US ratchets up tension on Korean peninsular

Map by: Burmesedays

By Jane West

The bellicose response by the US and others to the latest developments in North Korea is in no way a proportional response to any real threat from the small East Asian state, but an excuse for quite other military objectives.

The US used its known language of war – ‘a real and clear danger’ – to announce its decision to extend its advanced missile defence system to the Pacific island of Guam. As no one in their right mind believes that North Korea has the capacity to hit the US – or virtually anywhere very far from its own borders – with a nuclear-armed missile, this step has other purposes. The country in the US’s binoculars is not North Korea but rising China, and the Guam move is a further step in its announced ‘pivot’ to Asia aimed at militarily encircling China.

Similarly, the argument of Cameron that North Korea’s nuclear capacity is evidence of the need for Britain to spend billions on replacing Trident is clearly ridiculous. North Korea does not nearly have the technological or scientific capacity to build a nuclear warhead compact enough to carry on a long-range rocket that could travel across the entire Asian landmass and reach mainland Europe, let alone Britain.

Cameron wants to keep Trident because it is a negotiating chip in Britain’s relations with the US, making it a more useful ally in the US’s imperialist projects world-wide, and therefore better positioned to gather a few crumbs from the US’s great power table. It has absolutely nothing – zero – to do with the military defence of Britain.

The real situation on the Korean peninsula is that North Korea has been the subject of bellicose talk from the US, South Korea and Japan since the 1950s, and especially in the last decade. While its closed, autarchic, ultra-bureaucratic regime has failed to take the people of North Korea forward economically, it has stood up to this imperialist aggression and refused to bow to the US’s demand that it re-unifies with South Korea on the West’s terms. Nor is its anti-Western paranoia without foundation.

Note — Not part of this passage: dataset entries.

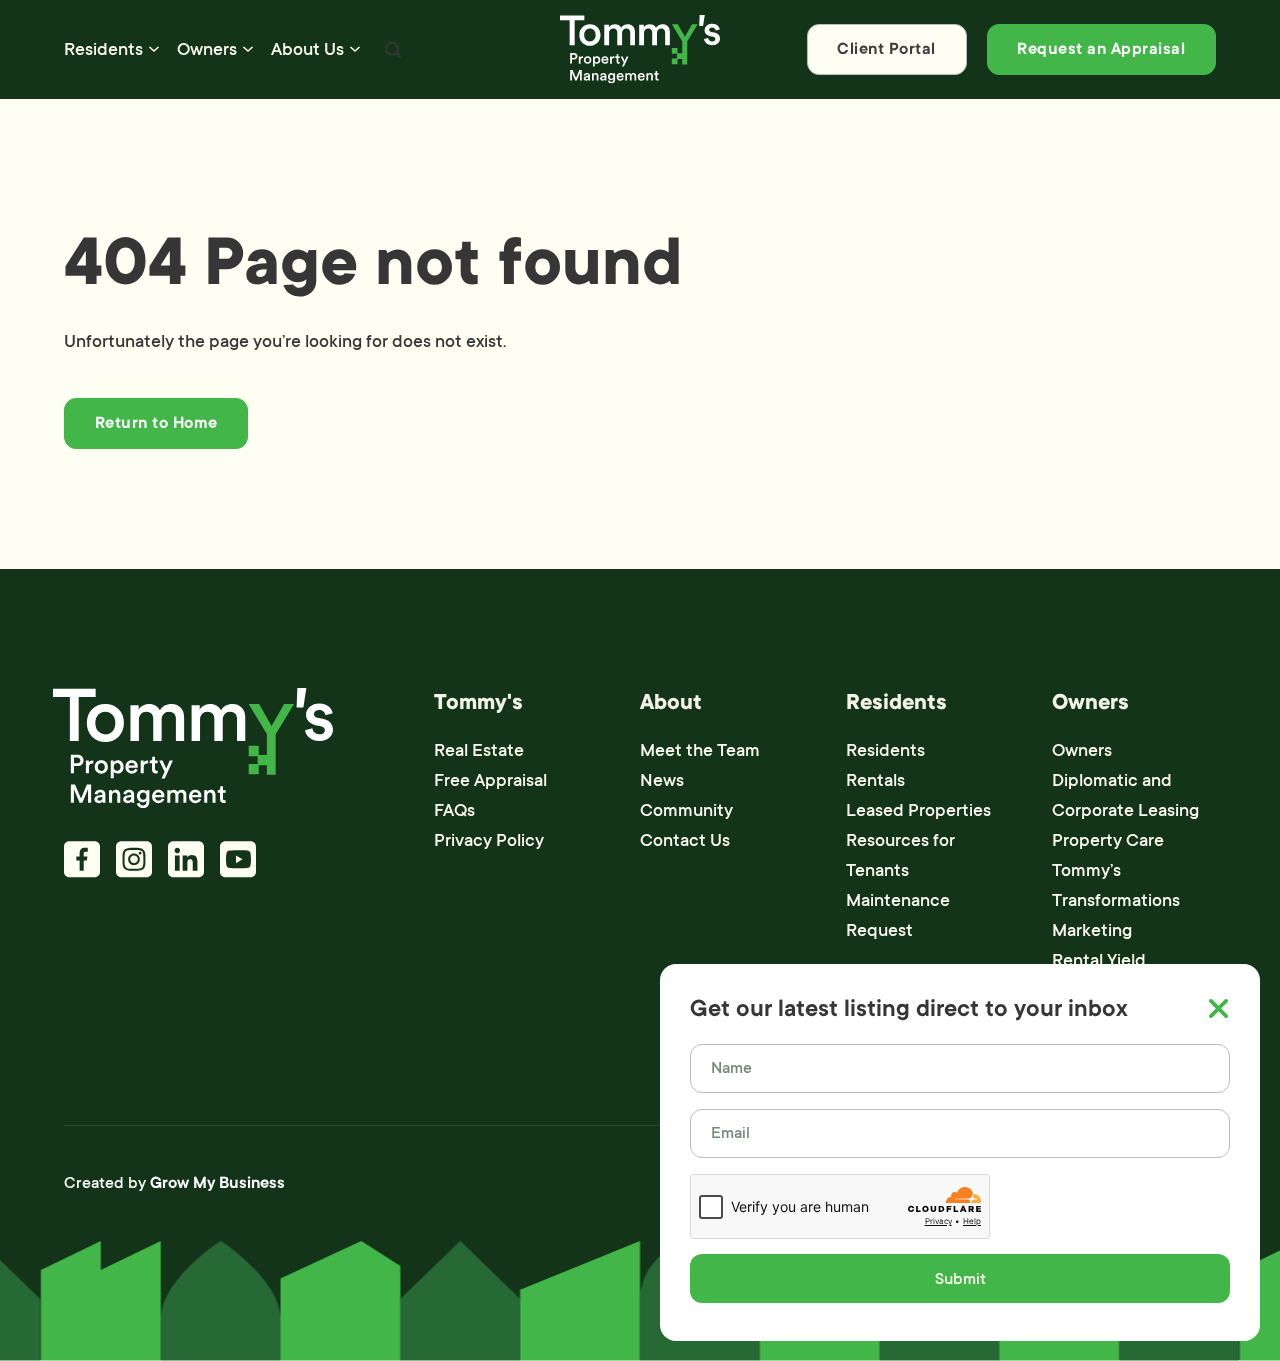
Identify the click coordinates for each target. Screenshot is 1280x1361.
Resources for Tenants (900, 855)
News (662, 780)
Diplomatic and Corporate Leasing (1125, 795)
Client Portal (886, 49)
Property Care (1108, 840)
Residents (103, 49)
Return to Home (156, 423)
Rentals (875, 780)
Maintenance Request (898, 915)
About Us (307, 49)
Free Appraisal (490, 780)
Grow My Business (217, 1183)
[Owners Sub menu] (248, 49)
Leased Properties (918, 810)
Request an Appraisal (1101, 49)
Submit (960, 1279)
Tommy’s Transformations (1116, 885)
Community (686, 810)
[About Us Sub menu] (355, 49)
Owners (207, 49)
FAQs (454, 810)
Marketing (1092, 930)
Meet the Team (700, 750)
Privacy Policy (489, 840)
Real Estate (479, 750)
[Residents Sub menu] (154, 49)
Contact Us (685, 840)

The on-going tension on the Korean peninsula has its origins in the 1945 US occupation of the south of the country – to prevent the Soviet Union advancing through the whole of the peninsula as it rolled back the 40-year long Japanese colonial occupation. This led to the de facto partition of the country and the 1950-53 Korean War which ended without a peace treaty.

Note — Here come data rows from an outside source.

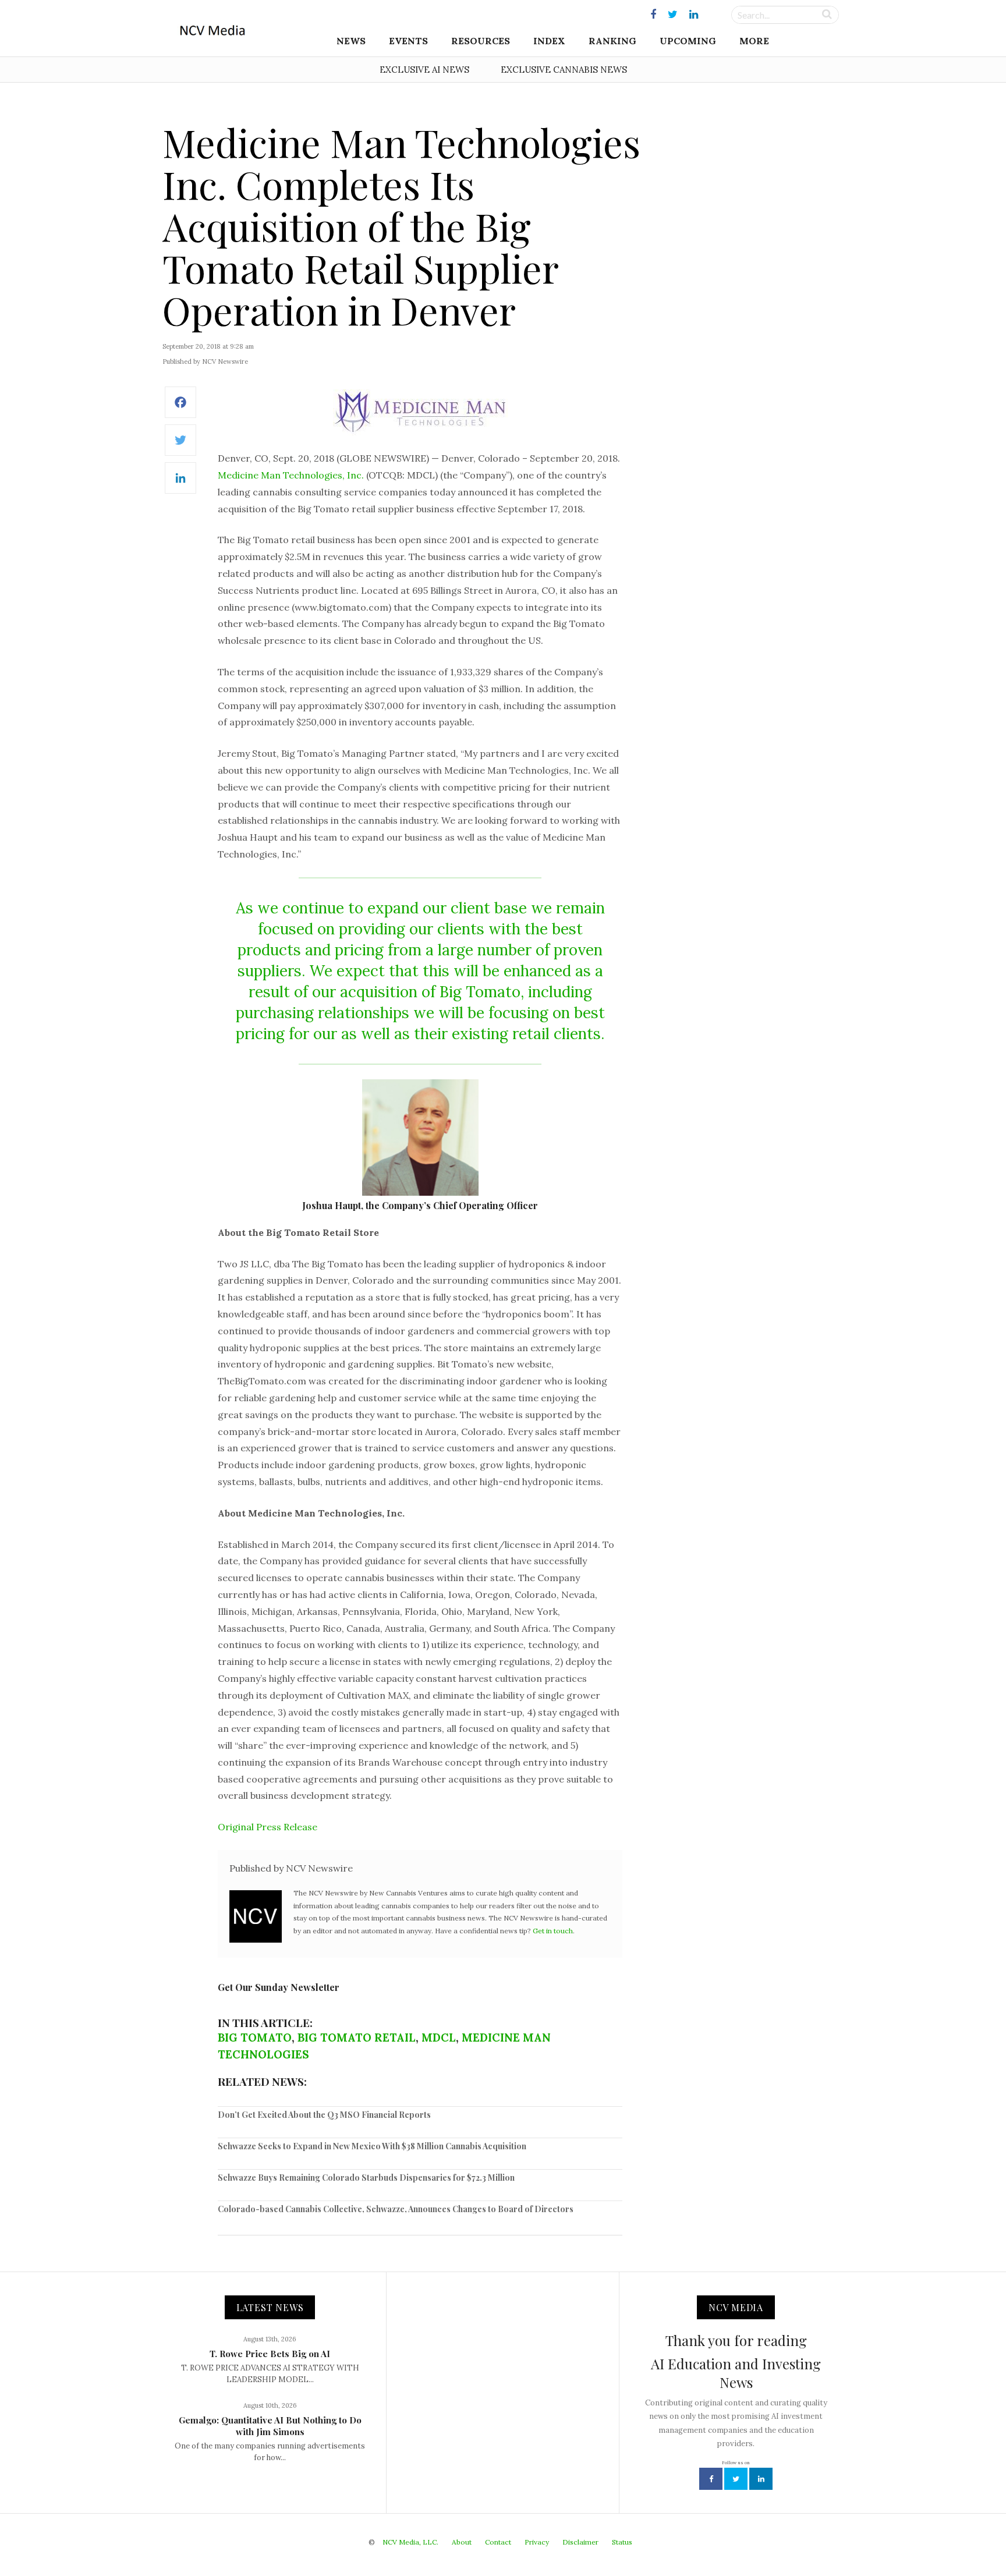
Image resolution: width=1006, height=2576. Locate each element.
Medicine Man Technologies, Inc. (291, 475)
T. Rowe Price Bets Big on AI (270, 2353)
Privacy (537, 2542)
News (351, 41)
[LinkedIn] (180, 484)
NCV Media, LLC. (410, 2542)
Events (408, 41)
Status (622, 2542)
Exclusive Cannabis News (564, 69)
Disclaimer (580, 2542)
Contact (498, 2542)
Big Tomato (255, 2037)
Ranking (612, 41)
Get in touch (553, 1930)
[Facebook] (180, 408)
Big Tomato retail (356, 2037)
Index (549, 41)
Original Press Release (267, 1827)
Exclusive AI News (424, 69)
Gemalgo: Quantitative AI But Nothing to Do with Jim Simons (270, 2425)
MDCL (438, 2037)
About (462, 2542)
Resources (480, 41)
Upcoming (688, 41)
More (754, 41)
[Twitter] (180, 446)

Since then, every year the US has engaged in extensive military exercises and war games in the region with South Korea and more recently Japan, simulating an invasion of North Korea. The present escalation of rhetoric coincides with a new set of US-South Korean exercises involving B-52 and B-2 stealth bombers. The upsurge of anti-US rhetoric from the North was in direct response to this.

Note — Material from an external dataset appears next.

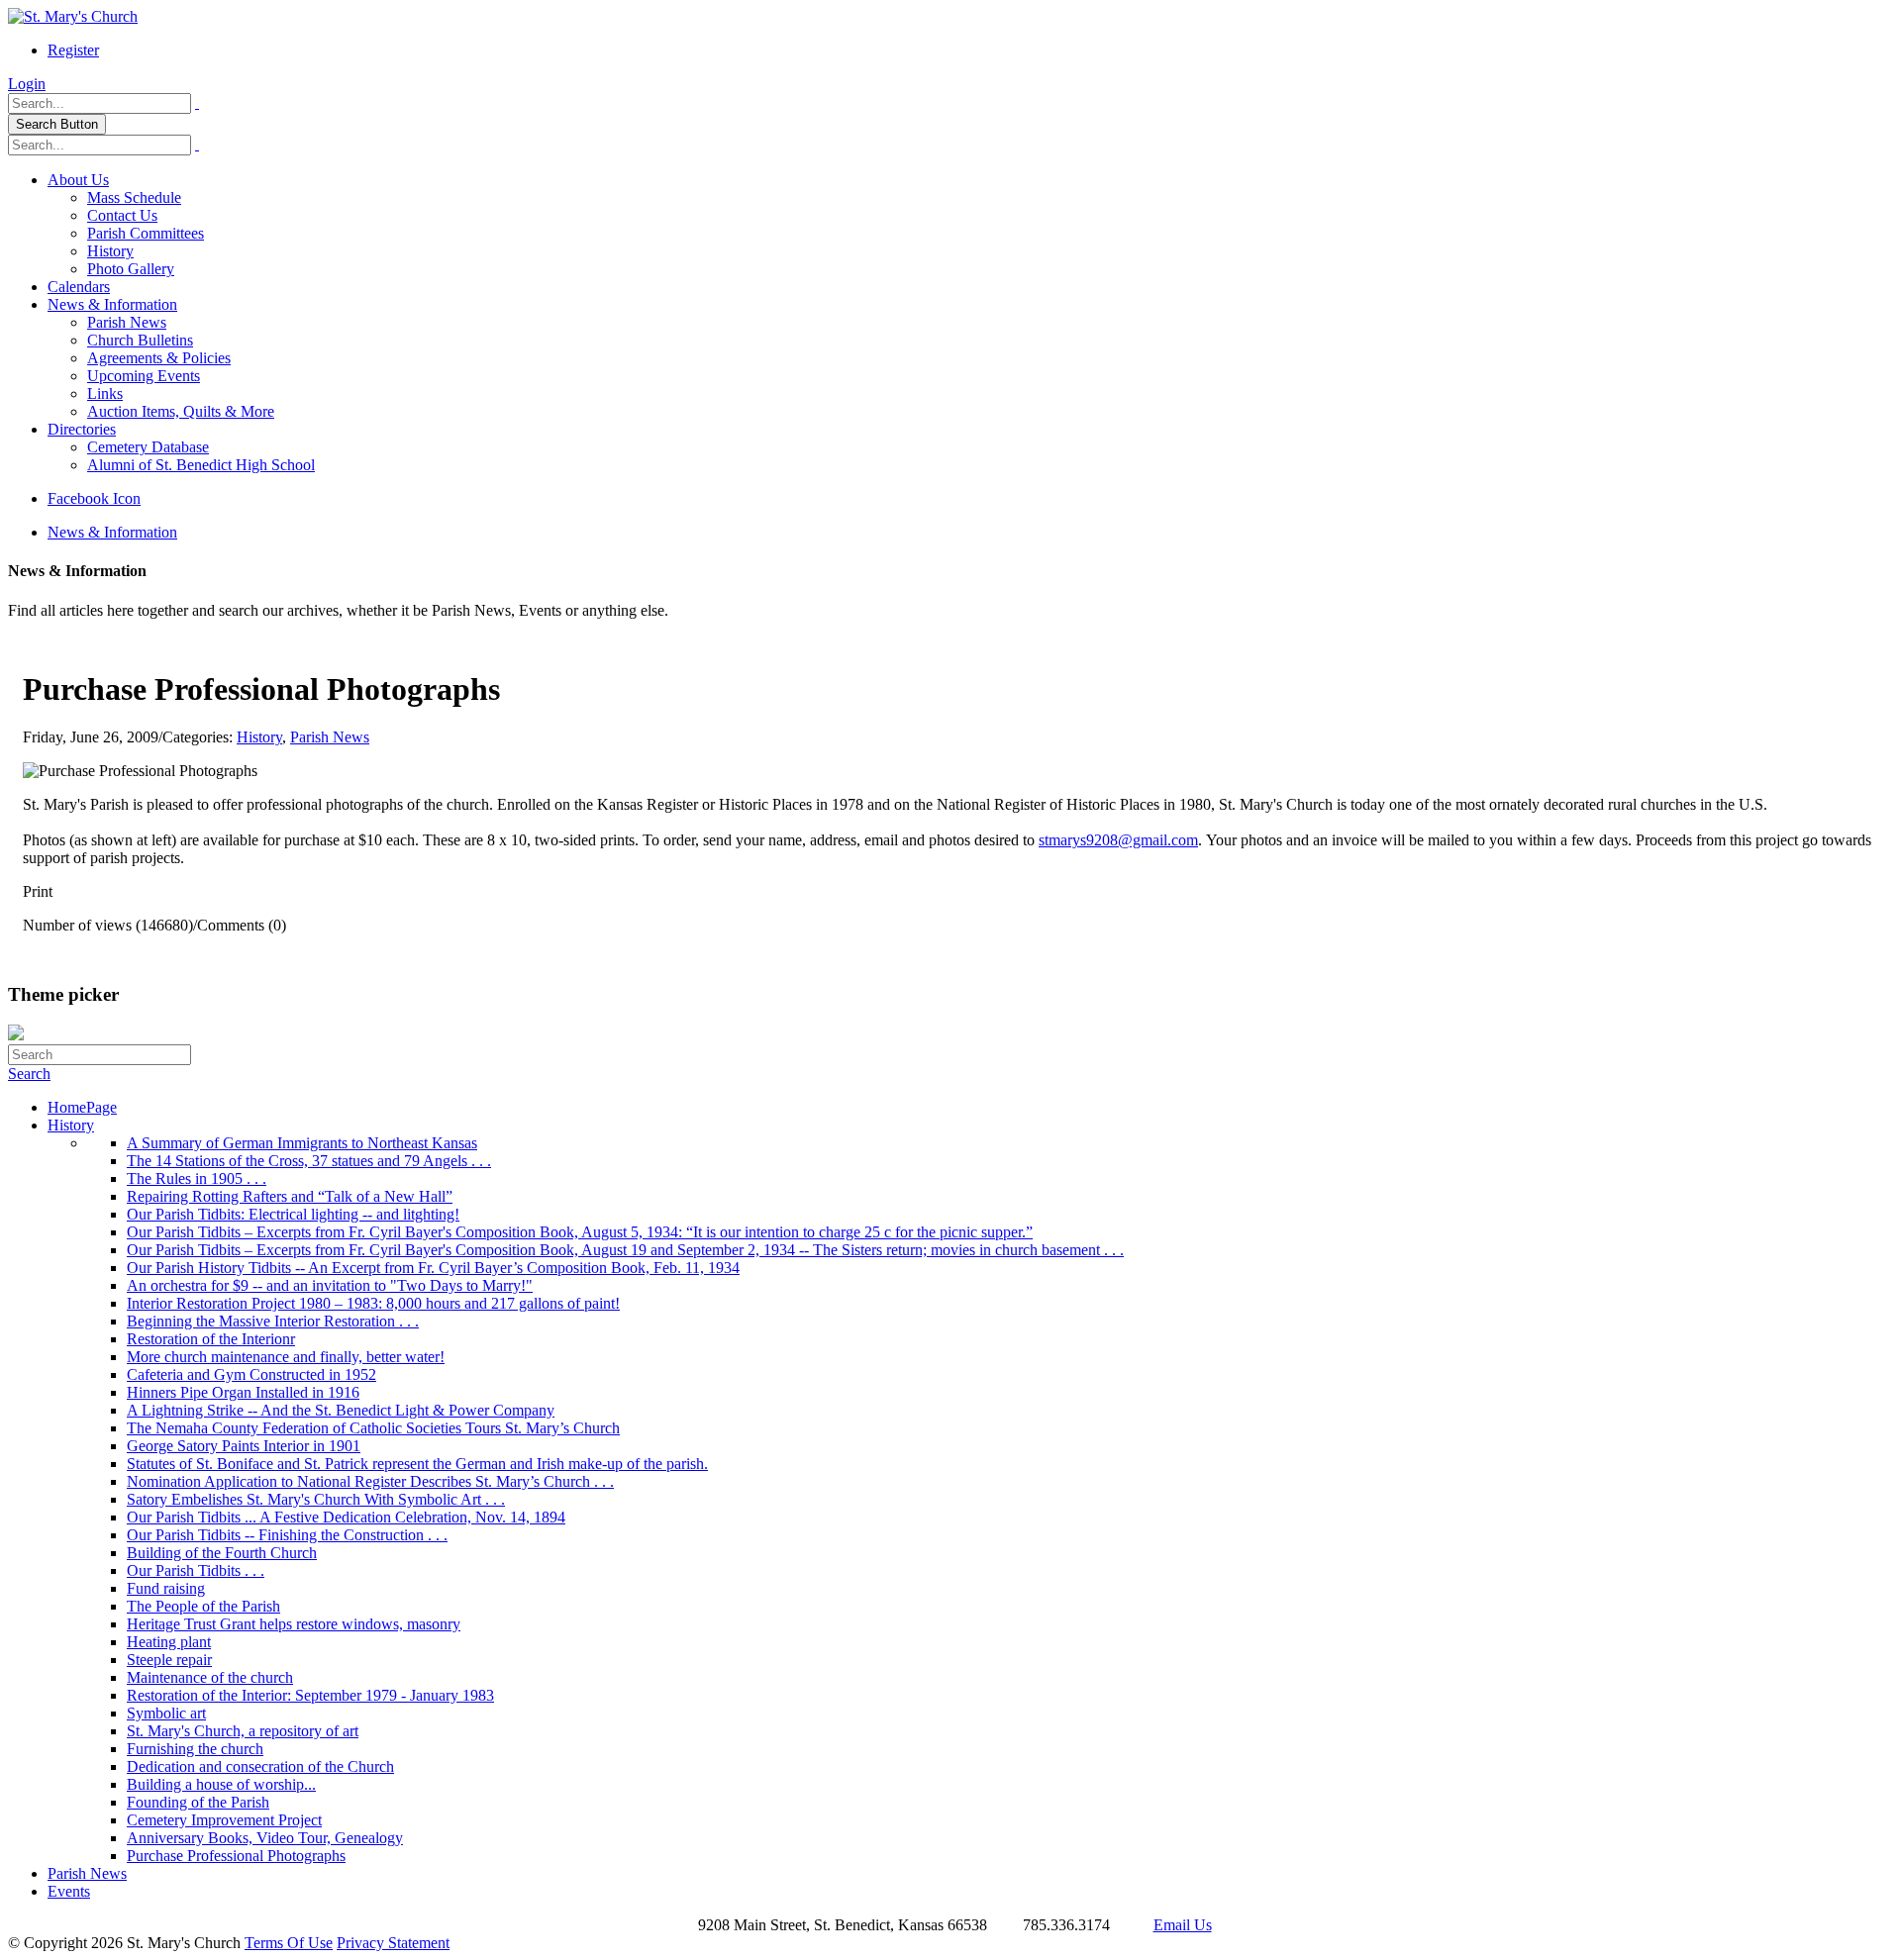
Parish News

Throughout the ‘Cold War’ these war games were accompanied by a grudging political acceptance of the status quo.

But an end to this was announced in Bush’s January 2002 State of the Union address, when he proclaimed the US’s war against the international ‘axis of evil’ of Iran, Iraq and North Korea.

Not surprisingly – especially following the actual invasion of Iraq – North Korea responded by stepping up investment in developing its nuclear capacity, including a nuclear test this February. This programme’s technological high point was the successful launch of a satellite into space on 12 December 2012 – which the US and its allies insisted upon calling a ‘ballistic missile’ test.

The US has stepped up its rhetoric against North Korea since this – even though scientific examination of launch rocket fragments that fell to earth in South Korea has found the material and technology used to be out-of-date, crude and unreliable. Its satellite station is considered to be ‘tumbling’ and out of control in its orbit.

Apart from this its missile tests have comprised short-range missiles fired into the sea between the Korean peninsular and Japan. This has provoked concern in Japan precisely because North Korea does not have the sophisticated satellite guidance technology that can ensure the exact point of impact of the missile, meaning Japan could be hit by mistake. But by the same token, North Korea would have to hit Guam by luck, even if it could fire a nuclear warhead that far.

In this sabre-rattling North Korea is a proxy for the US’s real target in the region – China. This is not to say that it would not like to get rid of North Korea. This would help and strengthen its ally South Korea, seal a loop-hope in its chain of reliable allies ringing China and, most importantly, give it a military sphere of influence up to a land border of China.

There is a danger that uncontrolled activity by North Korea could provoke a situation that made this possible. This is clearly China’s concern, which is intervening to try to calm the situation and soothe its somewhat fractious ally, while continuing to develop stronger economic ties to help improve the internal economic situation.

It is also why Fidel Castro has made what has become an increasingly rare personal intervention in international politics since June 2012, calling for calm and urging North Korea to consider the wider consequences of its actions. He says that now North Korea ‘has demonstrated its technical and scientific advances, we remind them of their duties with those countries that have been their great friend’, while also pointing to the responsibility of the US and Obama to relieve the tension in the region.

The truth is North Korea is a small, poor and undeveloped country that presents no real threat to anyone. Its aggressive talk is in response to the real provocation of the most heavily armed state in the world carrying out regular exercises on its land and sea borders, simulating invasions and moving the most advanced military hardware, including nuclear firepower, into its vicinity. The US could calm the situation immediately by repudiating Bush’s ‘axis of evil’ speech, ending its bellicose activities in the area, and recognising North Korea’s right to exist.